The mountainous terrain of Hispaniola rapidly weakened the system to a tropical storm early on September 4. Moving westward over the Caribbean Sea, the storm failed to re-strengthen before making landfall in western Cuba with winds of 40 mph (65 km/h) around midday on September 6. Thereafter, the system entered the Gulf of Mexico and curved northeastward.
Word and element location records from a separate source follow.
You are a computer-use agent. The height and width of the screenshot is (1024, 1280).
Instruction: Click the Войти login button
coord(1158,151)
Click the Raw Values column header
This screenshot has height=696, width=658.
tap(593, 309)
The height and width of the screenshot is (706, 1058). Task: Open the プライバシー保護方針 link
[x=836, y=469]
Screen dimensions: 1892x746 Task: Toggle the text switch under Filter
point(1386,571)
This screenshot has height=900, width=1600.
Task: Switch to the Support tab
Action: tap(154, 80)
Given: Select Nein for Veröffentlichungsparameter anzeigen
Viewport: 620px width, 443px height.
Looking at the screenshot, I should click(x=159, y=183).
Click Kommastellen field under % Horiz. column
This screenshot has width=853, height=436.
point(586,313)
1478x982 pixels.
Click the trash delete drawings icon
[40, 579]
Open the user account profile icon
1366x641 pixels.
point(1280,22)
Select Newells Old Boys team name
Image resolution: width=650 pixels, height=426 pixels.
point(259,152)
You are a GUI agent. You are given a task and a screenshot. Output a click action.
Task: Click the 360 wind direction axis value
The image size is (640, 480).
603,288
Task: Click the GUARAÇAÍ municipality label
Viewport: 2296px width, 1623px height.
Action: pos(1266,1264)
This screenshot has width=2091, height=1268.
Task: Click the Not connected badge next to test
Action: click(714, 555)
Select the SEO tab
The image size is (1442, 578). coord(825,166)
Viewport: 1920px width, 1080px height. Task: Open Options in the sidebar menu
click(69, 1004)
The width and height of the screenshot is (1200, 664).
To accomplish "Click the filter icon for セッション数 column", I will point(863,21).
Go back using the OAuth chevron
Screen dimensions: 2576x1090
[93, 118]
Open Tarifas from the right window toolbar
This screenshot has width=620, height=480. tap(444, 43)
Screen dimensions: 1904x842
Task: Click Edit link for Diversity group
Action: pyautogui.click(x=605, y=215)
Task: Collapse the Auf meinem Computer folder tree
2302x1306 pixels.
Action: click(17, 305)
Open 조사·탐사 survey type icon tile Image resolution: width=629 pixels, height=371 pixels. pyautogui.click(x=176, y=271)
At 09:00 UTC on September 9, the storm again made landfall near Bradenton, Florida, with winds of 45 mph (75 km/h). Later that day, the storm weakened to a tropical depression while crossing Florida. Upon emerging into the Atlantic Ocean on the next day, the system re-intensified into a tropical storm. While located offshore South Carolina, the storm re-attained hurricane status early on September 12. The hurricane then brushed the Outer Banks of North Carolina before heading out to sea. The storm further strengthened to Category 2 intensity while heading eastward, but later weakened to a tropical storm early on September 16. The following day, the storm deteriorated further to a tropical depression, and late on September 17, the cyclone dissipated southwest of the Azores.

While crossing the Lesser Antilles, the hurricane brought powerful winds and heavy rainfall to the islands. On Dominica, crops suffered severe damage. All vessels at the harbor sank, killing two people. The hurricane destroyed approximately 1,000 homes and severely damaged roughly 850 others. Guadeloupe and Martinique both reported extensive crop losses. Winds on Puerto Rico left mostly minor damage to plantations, and rainfall was generally "beneficial". In the Dominican Republic, three districts of Santo Domingo were destroyed, with half of the city leveled by the hurricane. Damages in the city were an estimated $50 million (1930 USD). The Red Cross estimated 2,000 people perished in the city, with an additional 8,000 injured. Historians estimate the hurricane left between 2,000 and 8,000 fatalities. Haiti experienced crop damage due to the storm. In Florida, "damaging" rainfall was observed over southeastern Hillsborough County, with 8 to 9 in measured. Press reports indicated damage to highways and bridges, and crops were inundated. Damage reached approximately $75,000. After passing the Outer Banks of North Carolina as re-intensifying hurricane, power outages occurred across the region. Buildings at Cape Lookout were severely damaged.

=== Tropical Storm Three ===

The final storm of the season developed in the Bay of Campeche on October 18 at the tail end of a frontal boundary. Although cool-air advection was occurring off the United States coast, warm air around the system allowed the tropical storm to intensify. Moving to the northeast, the system reached peak intensity as a high-end tropical storm with winds of 70 mph. Ultimately, the cool-air advection eventually took a toll on the storm, causing it to quickly weaken. By 06:00 UTC on October 21, the storm dissipated.